## Task prompt
From the line containing "Siti Poker Online (727, 2096)" down to the last line of the records below, restate each line word for word and leave out the rest.

[Opening Information shown section]

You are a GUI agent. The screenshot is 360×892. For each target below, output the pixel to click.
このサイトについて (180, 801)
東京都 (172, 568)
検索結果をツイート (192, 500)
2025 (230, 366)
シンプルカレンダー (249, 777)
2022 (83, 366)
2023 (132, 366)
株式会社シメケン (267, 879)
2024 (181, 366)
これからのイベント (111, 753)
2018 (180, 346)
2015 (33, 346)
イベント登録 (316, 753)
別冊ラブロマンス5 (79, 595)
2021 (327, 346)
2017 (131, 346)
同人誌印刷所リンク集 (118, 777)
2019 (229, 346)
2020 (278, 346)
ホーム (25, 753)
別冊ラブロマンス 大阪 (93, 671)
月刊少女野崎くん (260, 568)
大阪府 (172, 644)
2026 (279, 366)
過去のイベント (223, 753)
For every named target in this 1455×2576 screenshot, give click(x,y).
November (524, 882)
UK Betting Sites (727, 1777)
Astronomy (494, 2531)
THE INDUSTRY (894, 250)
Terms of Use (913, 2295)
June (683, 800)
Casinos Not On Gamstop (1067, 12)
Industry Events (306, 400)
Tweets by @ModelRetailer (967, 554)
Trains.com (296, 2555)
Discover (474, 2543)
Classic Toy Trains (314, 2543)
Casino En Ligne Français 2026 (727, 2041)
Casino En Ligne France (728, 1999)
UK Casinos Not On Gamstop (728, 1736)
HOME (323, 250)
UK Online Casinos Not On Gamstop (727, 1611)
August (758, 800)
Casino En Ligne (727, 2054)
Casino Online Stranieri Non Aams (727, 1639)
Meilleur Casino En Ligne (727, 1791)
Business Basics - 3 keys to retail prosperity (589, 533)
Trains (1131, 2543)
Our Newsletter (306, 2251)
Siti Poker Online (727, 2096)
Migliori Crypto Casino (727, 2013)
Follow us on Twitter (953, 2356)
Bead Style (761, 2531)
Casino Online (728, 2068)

[Closing Information shown section]

## Completed exercise
Siti Poker Online (727, 2096)
Migliori Crypto Casino (727, 2013)
Follow us on Twitter (953, 2356)
Bead Style (761, 2531)
Casino Online (728, 2068)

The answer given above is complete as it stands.